Task objective: From the line that contains "1148x1045 pixels. Task: Click" down to the last line of the data below, restate every line word for word, skipping any images.

Entries provided:
● ● ● ● ●

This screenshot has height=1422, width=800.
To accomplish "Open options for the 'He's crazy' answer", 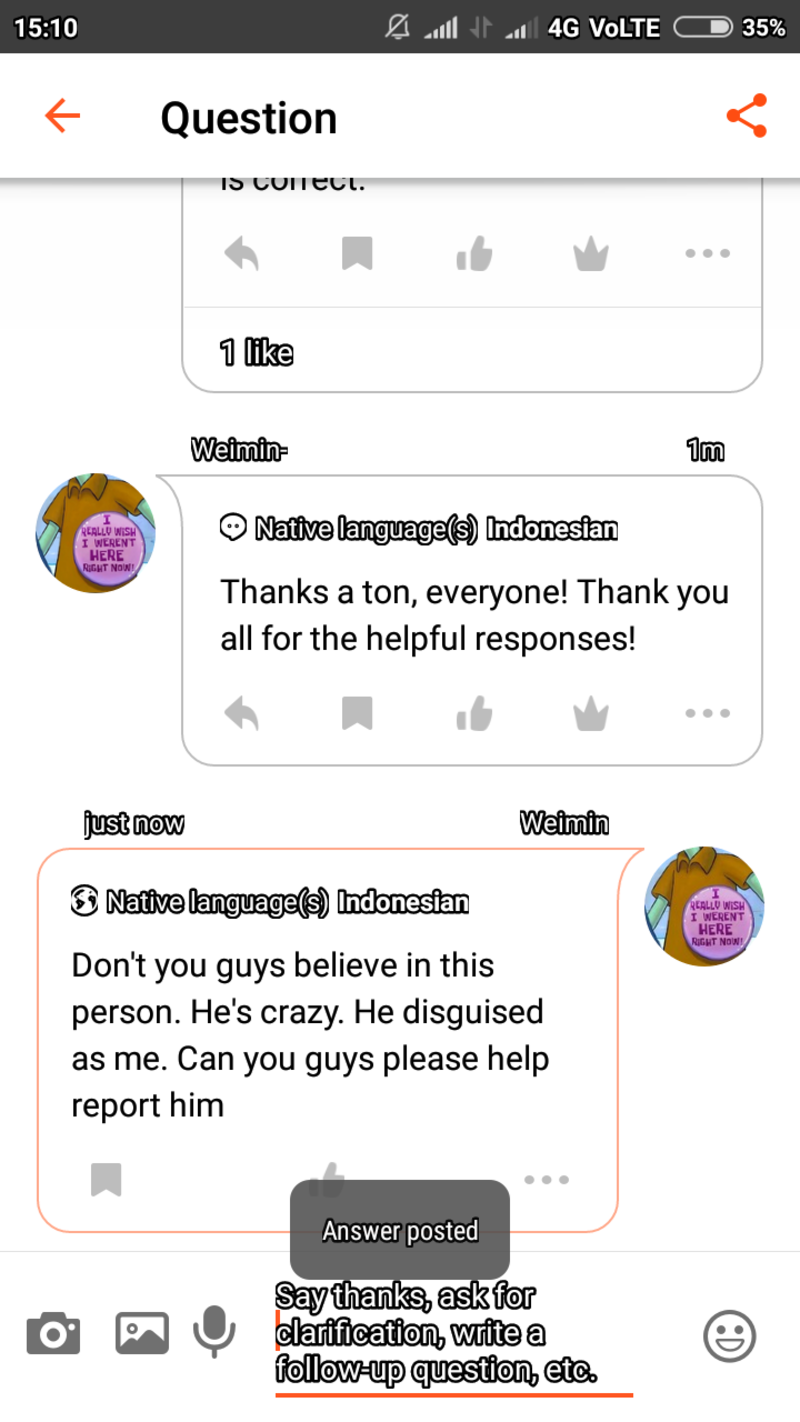I will click(547, 1179).
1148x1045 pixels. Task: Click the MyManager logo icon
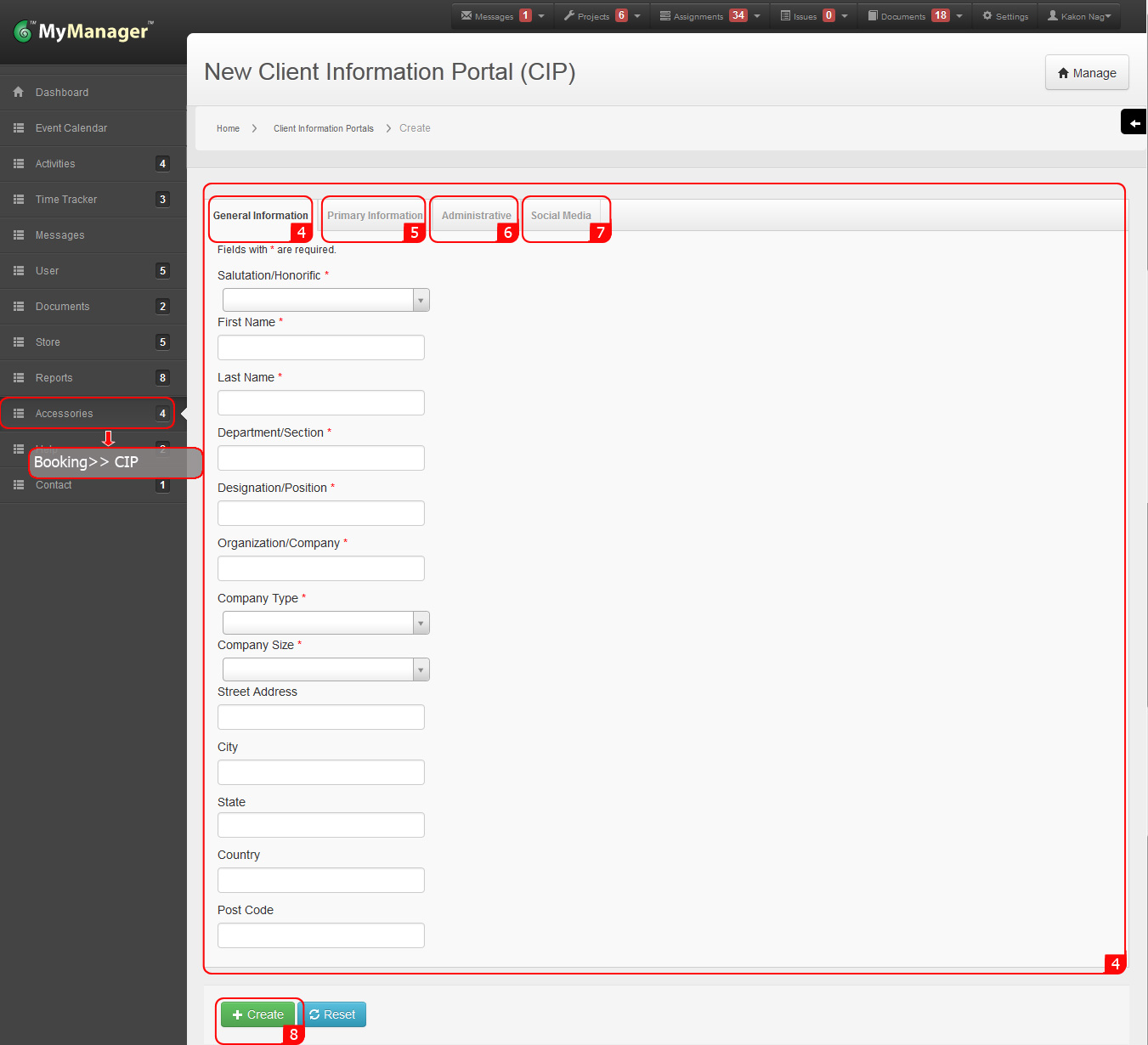24,32
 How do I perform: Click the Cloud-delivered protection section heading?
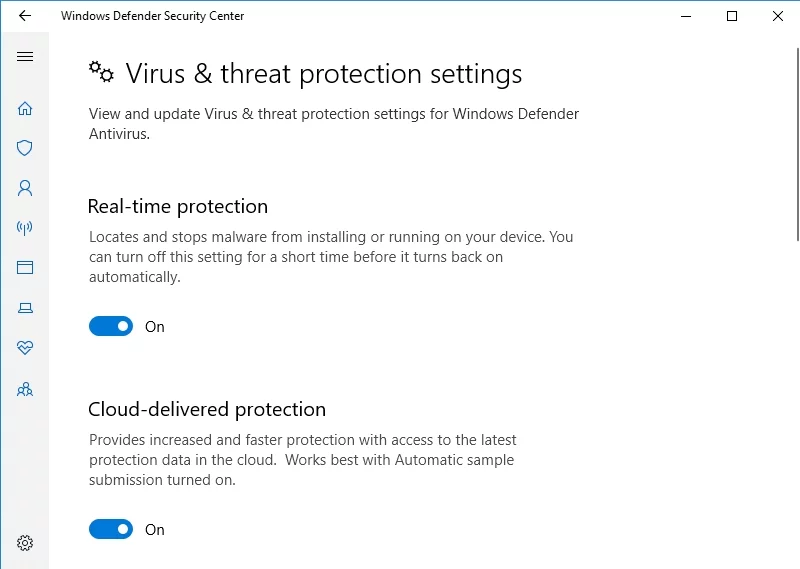[x=207, y=410]
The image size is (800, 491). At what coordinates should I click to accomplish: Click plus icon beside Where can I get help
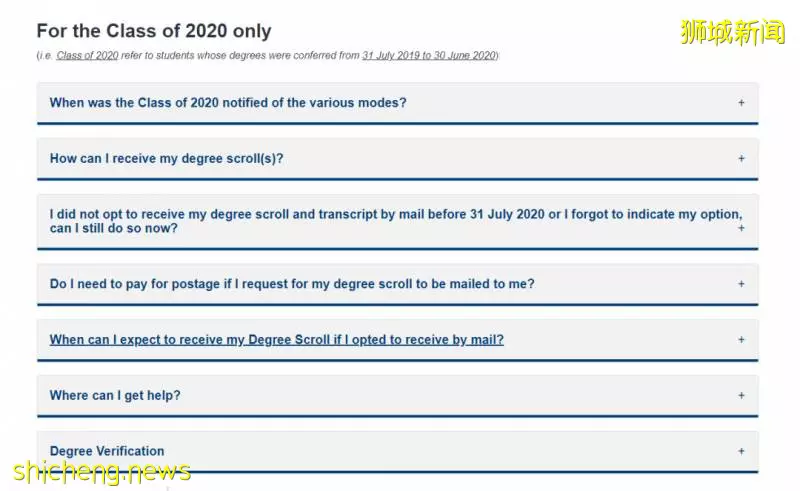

● ● ● ● ●

Answer for the task:
1148x1045 pixels. Task: Click the MyManager logo icon
24,32
 How do I perform: Click the Cloud-delivered protection section heading?
[x=207, y=410]
The image size is (800, 491). At what coordinates should I click to accomplish: Click plus icon beside Where can I get help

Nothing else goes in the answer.